The Centre, in a recent report, has pointed out that unabated influx from Bangladesh had not only changed the demographic pattern alarmingly but also led to serious security threat both in terms of insurgency and subversive activities carried out by some pan-Islamic groups backed by Pakistan and international terrorists like Osama Bin Laden.

Sources said these fundamentalist groups had already set up their regional headquarters in Kathmandu and were using some cities like Delhi, Calcutta, Madras, Bombay, Siliguri, Dhaka and Chittagong as safe transit points.

They said these groups had been recruiting youths from both India and Bangladesh, giving them training and using them for carrying out subversive activities in the two countries.

The sources said a plan to blow up the United States consulates in Calcutta and Madras was unearthed with the arrest of at least four people from Calcutta, Siliguri and Delhi recently.

The Centre has also alerted the state governments following the recent recovery of timer devices in Madras. It is suspected that these explosives were supplied from either Bangladesh or Nepal through West Bengal.

Following the Centre's report on unabated infiltration and threat to the country's security, the election commission has directed the electoral officers of the eastern and north eastern states to take effective measures so that the infiltrators don't get themselves enrolled in the voters' lists.
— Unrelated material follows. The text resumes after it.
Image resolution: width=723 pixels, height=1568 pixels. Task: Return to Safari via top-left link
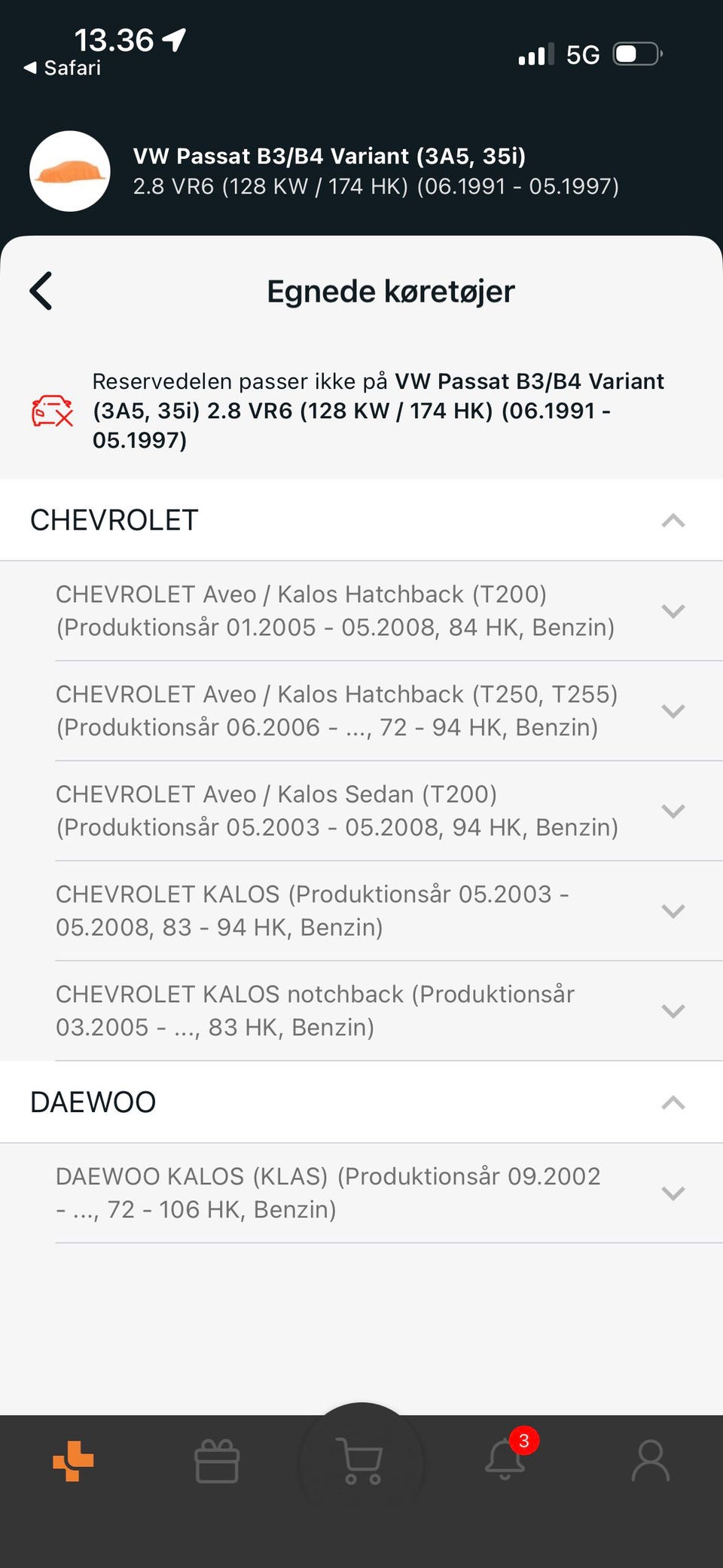[63, 68]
''While the population is increasing by two per cent annually on an average in other parts of the country, the rate is as high as 20 per cent in some border areas of Assam, Tripura and West Bengal,'' the sources said.

The unabated influx from across the border has not only changed the demographic pattern in the border areas but also forced the bonafide citizens to move further interior.
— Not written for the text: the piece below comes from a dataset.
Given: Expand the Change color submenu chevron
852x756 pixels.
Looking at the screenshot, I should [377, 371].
A spokesman of the West Bengal state government said the authorities had already identified Siliguri, the two Dinajpur districts, Murshidabad, Nadia and South 24 Parganas as the main centres of clandestine activities of the ISI and ISI-sponsored fundamentalist groups.
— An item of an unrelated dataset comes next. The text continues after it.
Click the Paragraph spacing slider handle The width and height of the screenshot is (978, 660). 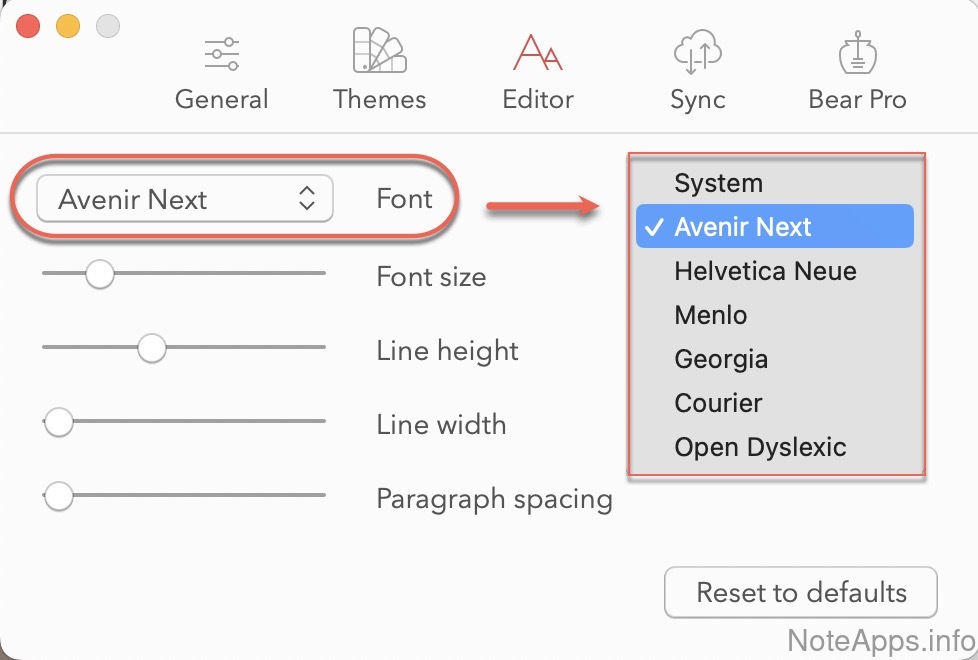tap(59, 495)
The state's chief electoral officer Jawhar Sircar said he had directed election officials not to accept ration cards as the only proof of citizenship, particularly in the border areas.

''The number of people who want to be included in the voters' lists has shot up by seven per cent in one year as against four per cent over two years during the last revision of the rolls in 1997,'' he said.

''Such an abnormal rise defies all logic even after taking into account the natural course of demographic changes,'' he observed.